À l'issue d'une allocution devant les membres de la Chambre de commerce du Montréal métropolitain, vendredi, Mme Malavoy a rappelé que la maternelle 5 ans échappe déjà à ces contraintes puisque, comme pour les services de garde, l'accès y est libre.
Photo: Jacques Nadeau - Le Devoir À l'issue d'une allocution devant les membres de la Chambre de commerce du Montréal métropolitain, vendredi, Mme Malavoy a rappelé que la maternelle 5 ans échappe déjà à ces contraintes puisque, comme pour les services de garde, l'accès y est libre.

La ministre de l'Éducation, Marie Malavoy, laisse entendre que la maternelle 4 ans, qui commencera à être implantée progressivement en septembre prochain, ne sera pas soumise aux contraintes de la loi 101.

À l'issue d'une allocution devant les membres de la Chambre de commerce du Montréal métropolitain, vendredi, Mme Malavoy a rappelé que la maternelle 5 ans échappe déjà à ces contraintes puisque, comme pour les services de garde, l'accès y est libre.

«Les maternelles sont des choix de parents qui sont libres. Donc, il n'y a pas d'obligation.
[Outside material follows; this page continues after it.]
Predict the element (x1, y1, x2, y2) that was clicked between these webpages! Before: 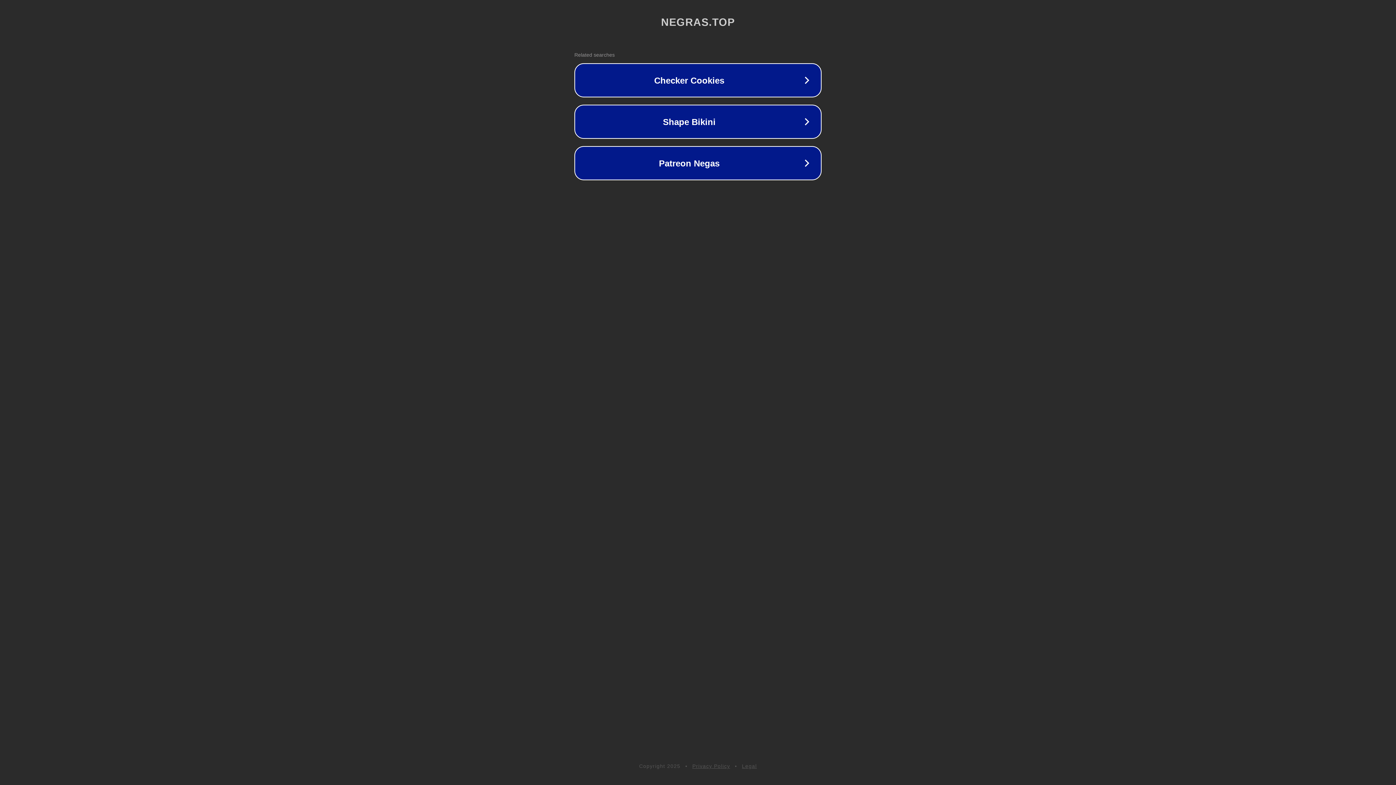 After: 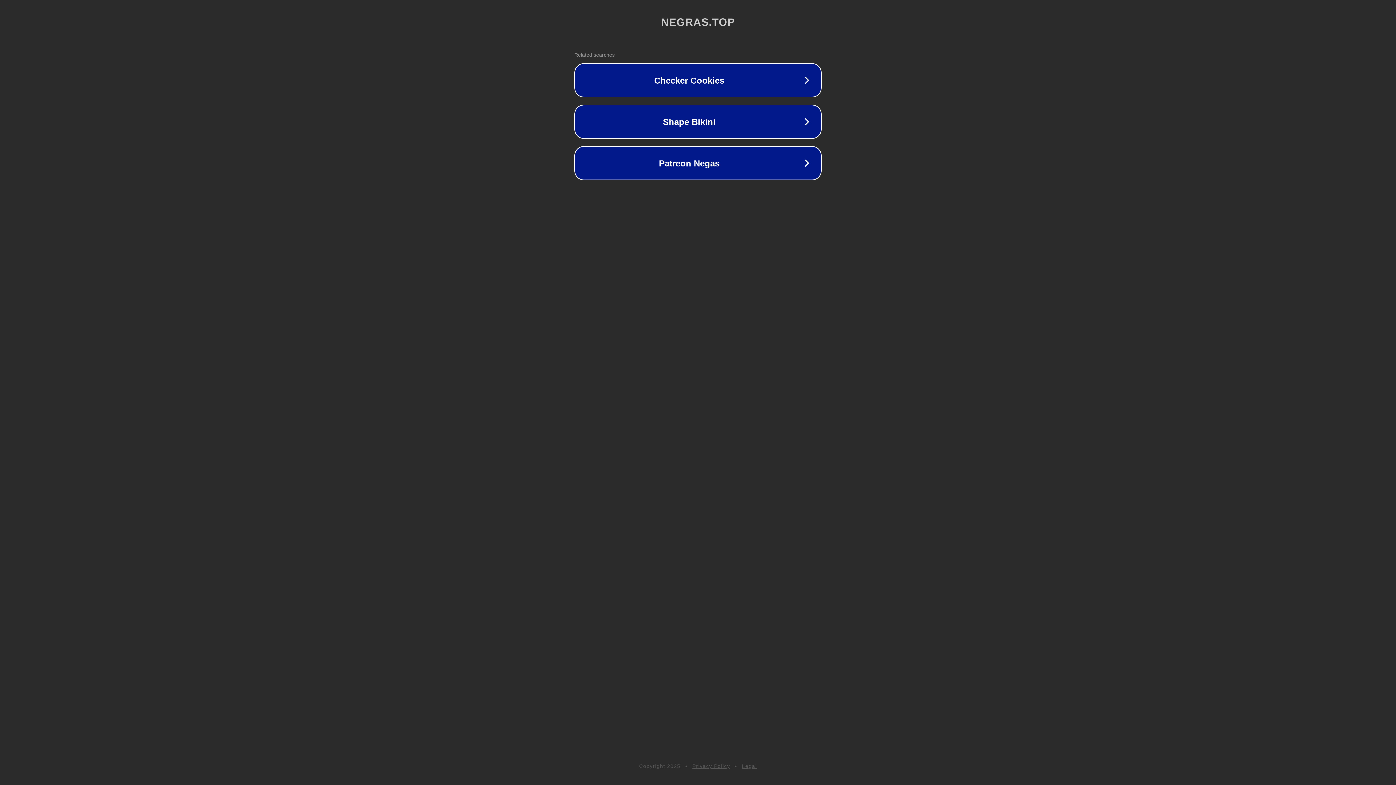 Action: label: Privacy Policy bbox: (692, 763, 730, 769)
Il y a une obligation pour les familles immigrantes d'envoyer leurs enfants à l'école à partir de l'âge de l'obligation scolaire et donc ça, ça demeure», a-t-elle dit.

Question de langue

Cependant, elle est devenue beaucoup plus évasive lorsqu’interrogée sur la possibilité que des parents francophones puissent envoyer leurs enfants à la maternelle 4 ans en anglais.

«Écoutez, je vous parlerai de ces questions-là un peu plus tard, mais pour le moment, retenez surtout que ça s'adresse à des enfants de milieux défavorisés», a dit la ministre.
Elle croit toutefois que les enfants d'immigrants bénéficieront de ce programme pour compléter leurs habiletés en français.

«On pense que pour beaucoup de familles, le fait d'avoir accès, comme ça, à une année charnière, pour compléter ses habiletés en langue française, ça peut aider», a-t-elle dit.

Mme Malavoy a précisé que l'implantation de nouvelles classes de maternelle 4 ans sera réservée aux territoires de clientèles défavorisées afin d'offrir un milieu de socialisation et de stimulation dans un cadre éducatif à des enfants qui n'y ont pas accès, souvent à cause d'une certaine réticence des parents.

«Il y a un bon nombre de familles qui ne veulent pas envoyer leur enfant "se faire garder", comme ils disent», a fait valoir la ministre, ajoutant qu'il a été démontré que cette attitude est complètement différente face à la maternelle.

«La résistance que certaines familles peuvent avoir à envoyer leur enfant en service de garde, elles ne l'auront pas pour envoyer leur enfant à l'école. L'école est comme teintée d'un prestige qui fait qu'on accepte plus volontiers d'y envoyer son enfant», a-t-elle dit.
2 commentaires
  • Kevin Gendron - Inscrit 22 février 2013 18 h 23

    Ah bon.

    L'irrespect d'autrui est une chose non viable. Cela est vrai dans toutes les directions et sous n'importe quels aspects. Est-ce que notre société respecte autrui quand elle juge qu'il est nécessaire que tout enfant intègre le système éducatif commun dès l'âge de 4 ans ?

    Il y a une différence entre être respectueux et être idiot.

    Mais bon, jusque là ce n'est pas obligatoire, au moins.

  • Gilles Théberge - Abonné 22 février 2013 21 h 28

    Ça c'est du PQ pur jus...

    Comme d'habitude le PQ flashe à gauche et tourne à droite. Quand t'a pas de courage politique ça donne ça.

    Et ces gens-là disent représenter le peuple québécois et voulir que la langue commune langue d'État fleurisse dans le «pays», sont toujours couchés à terre les quatre pattes en l'air en signe de soumission.

    Étant donné l'obsesssion maladive de plusieurs à la pensée que si leur enfant n'est pas bilingue il gâchera sa vie, imaginez le résultat.